In previous blog posts, we discussed the use of architecture models in agile development. Probably the most commonly asked questions in modeling is: “What is the right level of detail for my models?” And in an agile context this is perhaps asked even more often.
However, this is not something you can simply define up-front. There is no single, ‘right’ level of detail. This strongly depends on the context and objectives of your modeling effort.
Of course, it is not a good idea to document everything in excruciating detail. Models need to be precise enough for their intended purpose. For example, to help team members understand a solution going forward; DevOps experts to deploy it and resolve issues (also think of integration testing, for instance); other teams to reuse components and services; and perhaps most importantly, anyone who needs to make changes in the future without having access to the original designers and builders. This is where the intent of the architecture is especially important.
Having models that are too detailed often leads to problems in maintaining them, simply because you cannot spare the effort needed to keep everything up-to-date. That in turn leads to models that age quickly, and sometimes people turning away from modeling altogether because the models they need to work with are always outdated anyway. This is clearly not the way to go.
So you should never model more than you are able to maintain (unless it is a one-shot, throwaway model). But how do you then decide on the level of detail?
There are two complementary approaches to take. First of all, arriving at a good, useful level of detail is an iterative process in itself. You can use the agile process itself to improve this.

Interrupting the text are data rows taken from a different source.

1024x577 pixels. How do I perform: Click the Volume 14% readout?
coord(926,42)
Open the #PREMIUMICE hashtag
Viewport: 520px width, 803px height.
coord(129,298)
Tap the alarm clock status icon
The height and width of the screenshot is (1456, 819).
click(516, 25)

In a retrospective you can discuss this and thus fine tune your approach. Did you have the right information at the right time? Was the effort needed to create or update your models feasible and worth it? Like any other activity in an agile approach, modeling should be subject to this continuous improvement of your way of working.
Secondly, you can use a risk-based approach to decide where you need more detail. Most agile methods are not very specific on this, but some of their predecessors like the Unified Process are explicitly risk-focused and aim to address the most critical risks early on in the process. In line with this, you should create more detailed models for those areas of an architecture or design where the risks are greatest, and less detail where you can decide on the fly and the consequences of an error are limited. For instance, deciding on an infrastructural technology is often high-risk, because of the cost involved and to avoid the time and effort it will take to reverse that decision when it turns out to be the wrong choice after all. Other common high-risk areas are health & safety, security, and compliance. Think of personally identifiable information (PII) risk, financial transaction handling, manufacturing process control, etc.
This also implies that your models will not have a single, similar level of detail across the board. Moreover, even aiming for such a standardized level of detail may lead you to spend effort where it is not really needed, and conversely, to lack the time for those areas where it really counts. So any modeling approach that tries to tell modelers up-front what the ‘right’ level of detail is, will most likely result in models that are almost always at a ‘wrong’ level of detail – either too granular or too general.